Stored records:
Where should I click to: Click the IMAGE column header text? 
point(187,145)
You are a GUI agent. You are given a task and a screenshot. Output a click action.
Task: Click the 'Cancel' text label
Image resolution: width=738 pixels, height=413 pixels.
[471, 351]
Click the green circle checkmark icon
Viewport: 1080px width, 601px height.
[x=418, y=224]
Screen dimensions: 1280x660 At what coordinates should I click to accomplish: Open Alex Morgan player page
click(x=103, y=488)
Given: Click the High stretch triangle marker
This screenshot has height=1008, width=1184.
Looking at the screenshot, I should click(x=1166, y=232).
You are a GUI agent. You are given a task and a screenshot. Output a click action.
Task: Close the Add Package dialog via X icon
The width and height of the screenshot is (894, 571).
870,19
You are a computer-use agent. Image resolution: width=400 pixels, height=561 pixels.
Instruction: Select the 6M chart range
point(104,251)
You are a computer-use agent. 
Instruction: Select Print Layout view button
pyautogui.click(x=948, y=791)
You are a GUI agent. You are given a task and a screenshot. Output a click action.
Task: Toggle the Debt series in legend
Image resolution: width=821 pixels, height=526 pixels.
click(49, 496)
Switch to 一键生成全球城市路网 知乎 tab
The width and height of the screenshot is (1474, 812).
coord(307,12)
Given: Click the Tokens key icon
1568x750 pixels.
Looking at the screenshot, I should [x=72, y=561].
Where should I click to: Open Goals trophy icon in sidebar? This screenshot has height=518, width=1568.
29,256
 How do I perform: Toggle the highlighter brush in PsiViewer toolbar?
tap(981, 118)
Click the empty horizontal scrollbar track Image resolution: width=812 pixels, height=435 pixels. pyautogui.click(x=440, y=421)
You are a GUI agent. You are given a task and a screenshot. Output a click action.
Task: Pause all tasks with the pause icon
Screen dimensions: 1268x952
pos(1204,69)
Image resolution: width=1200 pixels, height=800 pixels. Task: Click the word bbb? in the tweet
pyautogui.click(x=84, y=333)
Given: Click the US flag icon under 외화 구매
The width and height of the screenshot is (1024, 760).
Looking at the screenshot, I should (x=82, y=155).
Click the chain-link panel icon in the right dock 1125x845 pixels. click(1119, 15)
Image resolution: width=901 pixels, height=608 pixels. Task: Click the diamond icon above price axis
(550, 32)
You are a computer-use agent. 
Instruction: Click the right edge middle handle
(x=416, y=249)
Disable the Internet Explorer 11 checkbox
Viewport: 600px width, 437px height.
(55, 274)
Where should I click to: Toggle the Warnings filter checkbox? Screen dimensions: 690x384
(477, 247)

* [DIRECTIONS]:
No line may be altered or left out when the data is written out.

* [EXERCISE SOLUTION]:
Where should I click to: Click the IMAGE column header text? 
point(187,145)
You are a GUI agent. You are given a task and a screenshot. Output a click action.
Task: Click the 'Cancel' text label
Image resolution: width=738 pixels, height=413 pixels.
[471, 351]
Click the green circle checkmark icon
Viewport: 1080px width, 601px height.
[x=418, y=224]
Screen dimensions: 1280x660 At what coordinates should I click to accomplish: Open Alex Morgan player page
click(x=103, y=488)
Given: Click the High stretch triangle marker
This screenshot has height=1008, width=1184.
Looking at the screenshot, I should click(x=1166, y=232).
You are a GUI agent. You are given a task and a screenshot. Output a click action.
Task: Close the Add Package dialog via X icon
The width and height of the screenshot is (894, 571).
870,19
You are a computer-use agent. Image resolution: width=400 pixels, height=561 pixels.
Instruction: Select the 6M chart range
point(104,251)
You are a computer-use agent. 
Instruction: Select Print Layout view button
pyautogui.click(x=948, y=791)
You are a GUI agent. You are given a task and a screenshot. Output a click action.
Task: Toggle the Debt series in legend
Image resolution: width=821 pixels, height=526 pixels.
click(49, 496)
Switch to 一键生成全球城市路网 知乎 tab
The width and height of the screenshot is (1474, 812).
coord(307,12)
Given: Click the Tokens key icon
1568x750 pixels.
Looking at the screenshot, I should [x=72, y=561].
Where should I click to: Open Goals trophy icon in sidebar? This screenshot has height=518, width=1568.
29,256
 How do I perform: Toggle the highlighter brush in PsiViewer toolbar?
tap(981, 118)
Click the empty horizontal scrollbar track Image resolution: width=812 pixels, height=435 pixels. pyautogui.click(x=440, y=421)
You are a GUI agent. You are given a task and a screenshot. Output a click action.
Task: Pause all tasks with the pause icon
Screen dimensions: 1268x952
pos(1204,69)
Image resolution: width=1200 pixels, height=800 pixels. Task: Click the word bbb? in the tweet
pyautogui.click(x=84, y=333)
Given: Click the US flag icon under 외화 구매
The width and height of the screenshot is (1024, 760).
Looking at the screenshot, I should (x=82, y=155).
Click the chain-link panel icon in the right dock 1125x845 pixels. click(1119, 15)
Image resolution: width=901 pixels, height=608 pixels. Task: Click the diamond icon above price axis
(550, 32)
You are a computer-use agent. 
Instruction: Click the right edge middle handle
(x=416, y=249)
Disable the Internet Explorer 11 checkbox
Viewport: 600px width, 437px height.
(55, 274)
Where should I click to: Toggle the Warnings filter checkbox? Screen dimensions: 690x384
(477, 247)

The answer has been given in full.